The trial of the century which split America down the middle

What was the biggest American television story of the 1990s - the first Iraq War, the Monica Lewinsky affair, or the Oklahoma City bombing? The answer may well be none of the above. As the spectacle that gripped the country, nothing matched the O J case.

The televised trial began on 24 January 1995 and ended on 3 October with Simpson's acquittal, to the near universal disbelief of whites and much rejoicing among blacks. In the intervening eight months, a ghastly murder had been transformed into a daily soap, in which the lead prosecutor's latest hairdo became a national talking point.

The verdict, after the jury had deliberated for just three hours, was watched by 150 million Americans, a larger television audience than for a Super Bowl. Its only rival for the title of "Trial of the Century" was the 1935 trial of Bruno Hauptmann for the kidnap and murder of the Lindbergh baby.

Gavel-to-gavel coverage on the cable channels turned participants into A-list celebrities. Judge Lance Ito, criticised for allowing his courtroom to become a media circus, inspired a regular "Dancing Itos" spot on Jay Leno's Tonight show during the trial. Somewhat surprisingly Judge Ito is still on the bench, still hearing trials in Los Angeles. Kato Kaelin, OJ's free-loading lodger whose spaced-out demeanour became metaphor for the entire event, is still around after his 15 minutes of fame. After the trial he became a radio talk show host and a star of pay-per-view strip poker.

Prosecutor Marcia Clark - she of the hairstyles and the increasingly flustered courtroom style - wrote a book on the trial that made her $4m, before getting her own reality TV show. She is now a special correspondent and legal analyst for Entertainment Tonight. Her colleague Chris Darden, who made the epochal blunder of having OJ try on the "bloody gloves", which seemed not to fit, went on to teach criminal law and now runs his own law firm. In his defence, Simpson assembled a "Dream Team" group of lawyers. Silky-smooth Johnny Cochran, who turned the glove fiasco into the catchphrase, "It it does not fit, you must acquit," died last year. F Lee Bailey was later disbarred, for misconduct in another case.

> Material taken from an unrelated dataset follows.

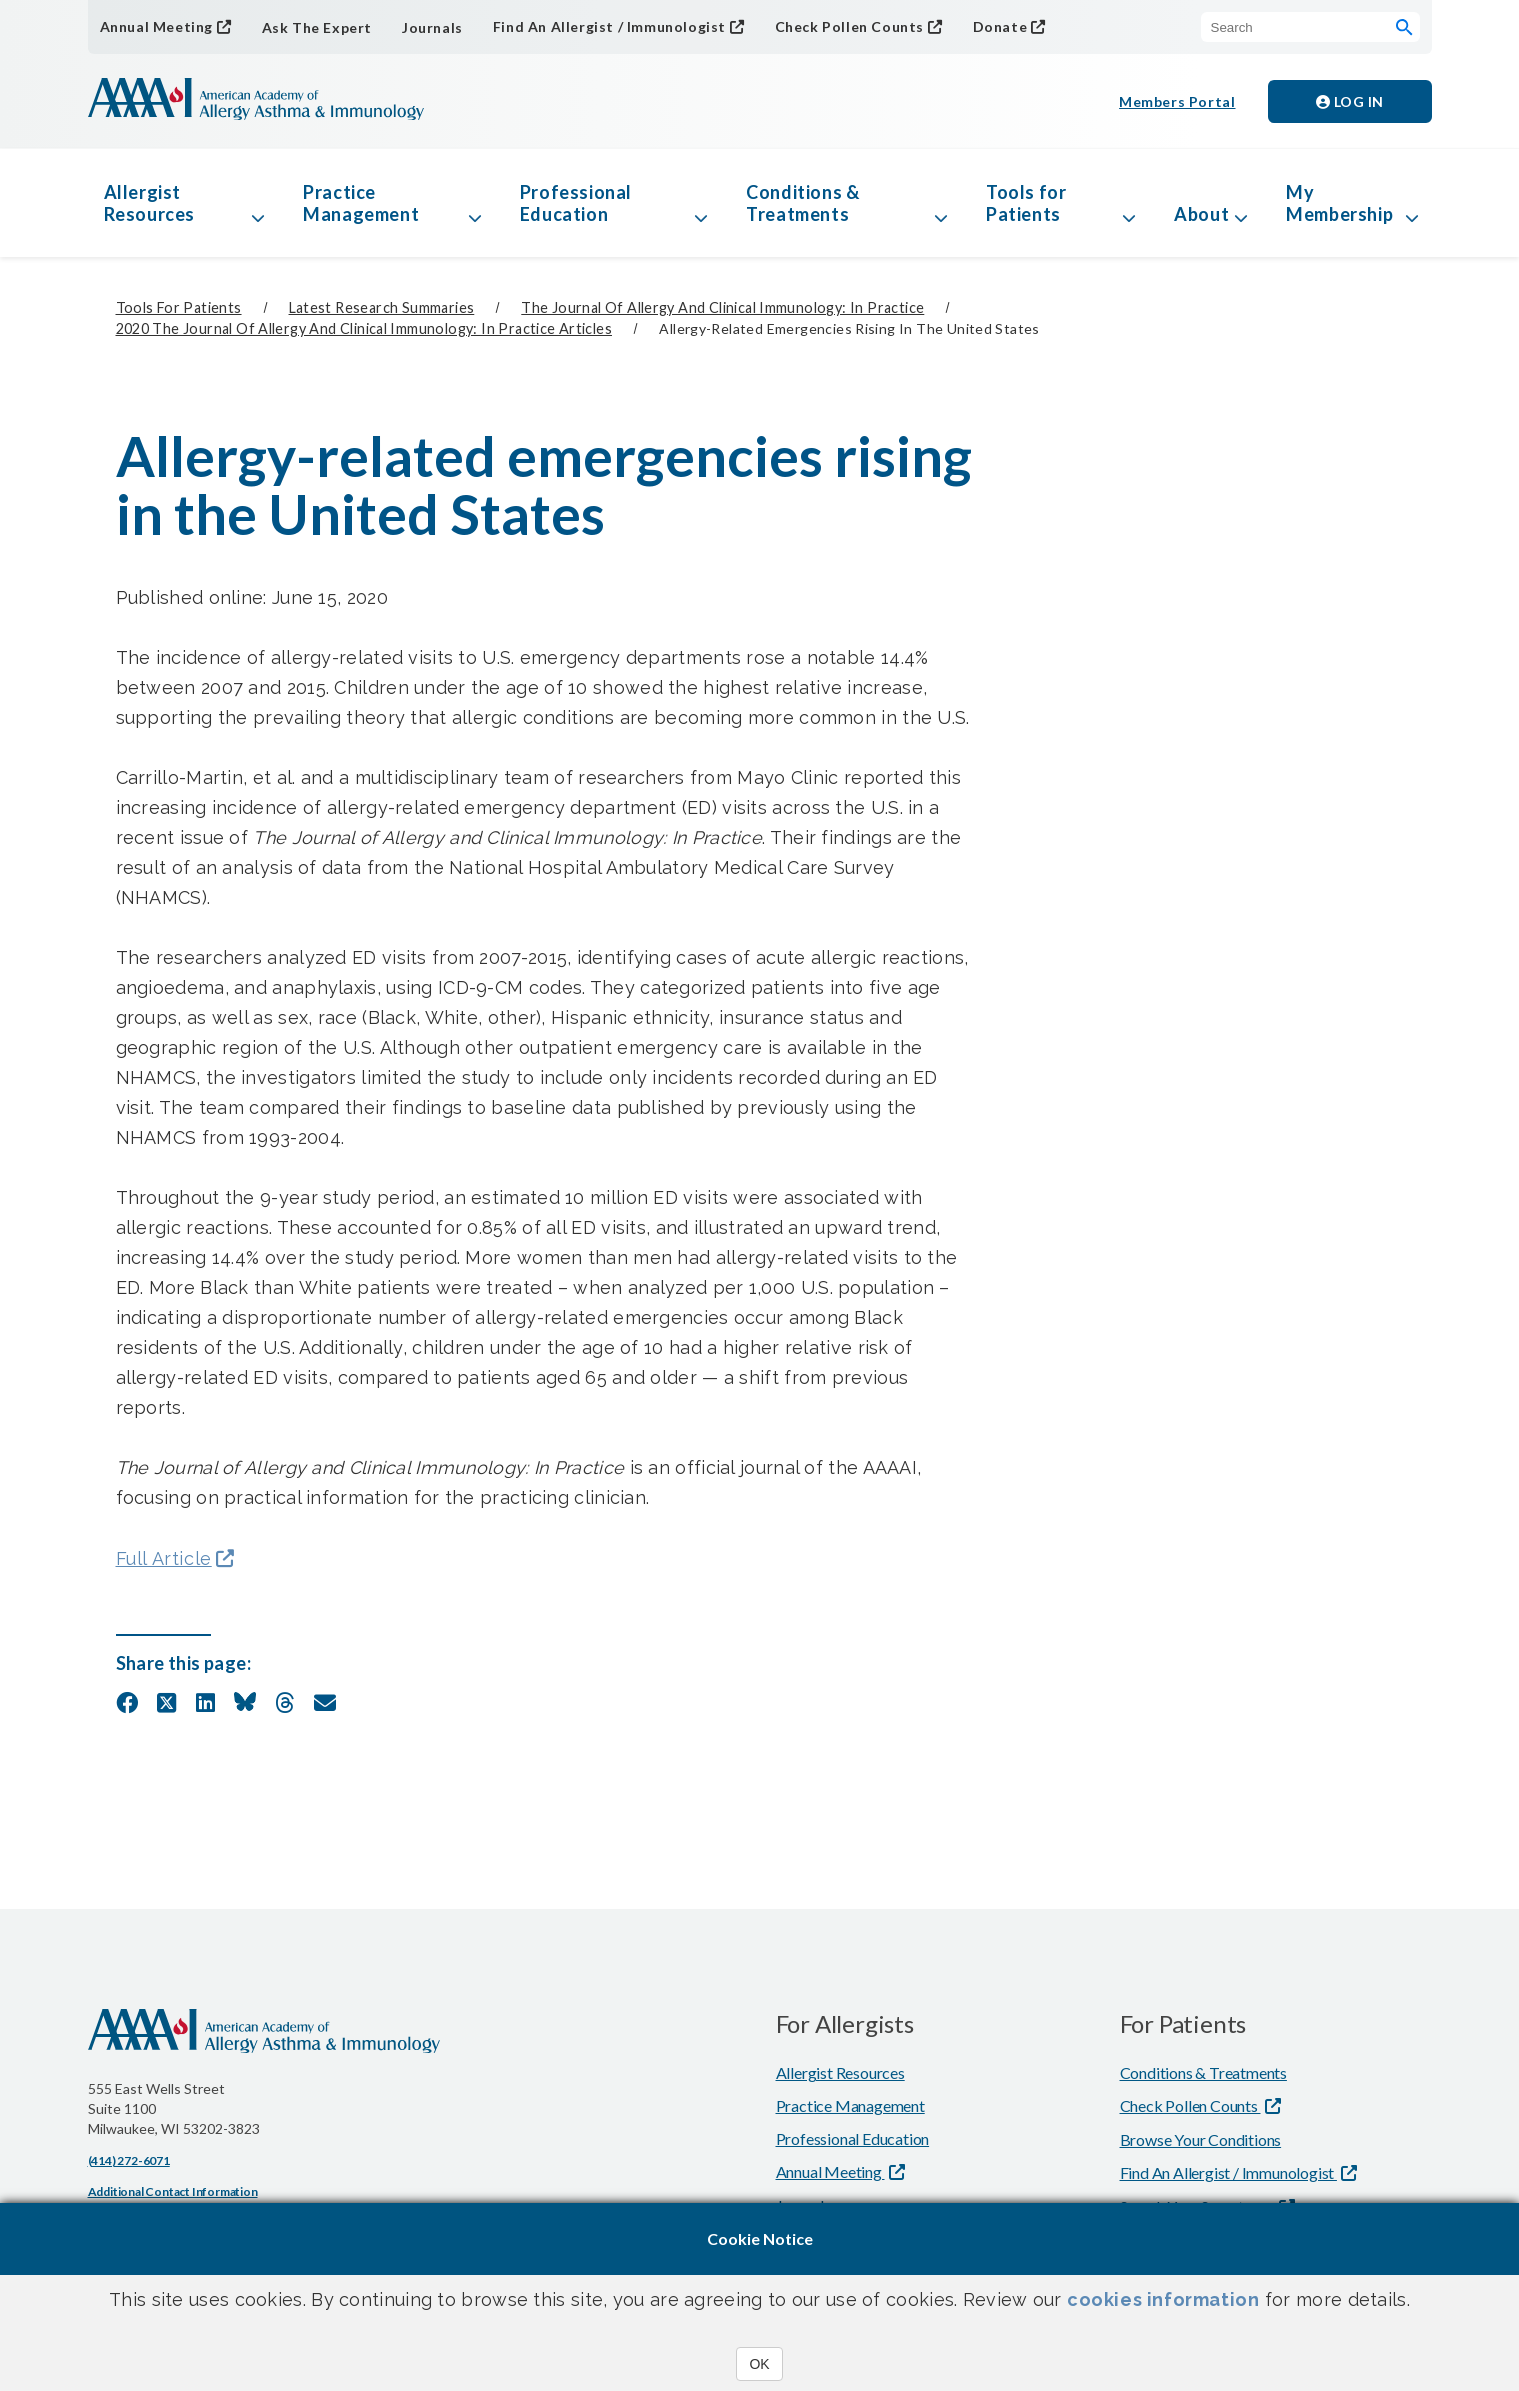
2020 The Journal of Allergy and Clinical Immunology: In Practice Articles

Robert Shapiro remains a celebrity lawyer in LA, while Barry Scheck, whose skill in discrediting seemingly irrefutable DNA evidence played a huge part in the acquittal, runs the Innocence Project, using DNA evidence to exonerate people wrongly convicted. Alan Dershowitz, then and now a law professor at Harvard, is one of America's most respected legal experts.

The biggest villain of the trial was Mark Fuhrman, the Los Angeles policeman who found the gloves (one at the murder scene, the other at Simpson's home). The defence defined him as a racist, and proved he lied when he denied using the word "nigger". He moved to Idaho and is now a legal pundit for Fox News.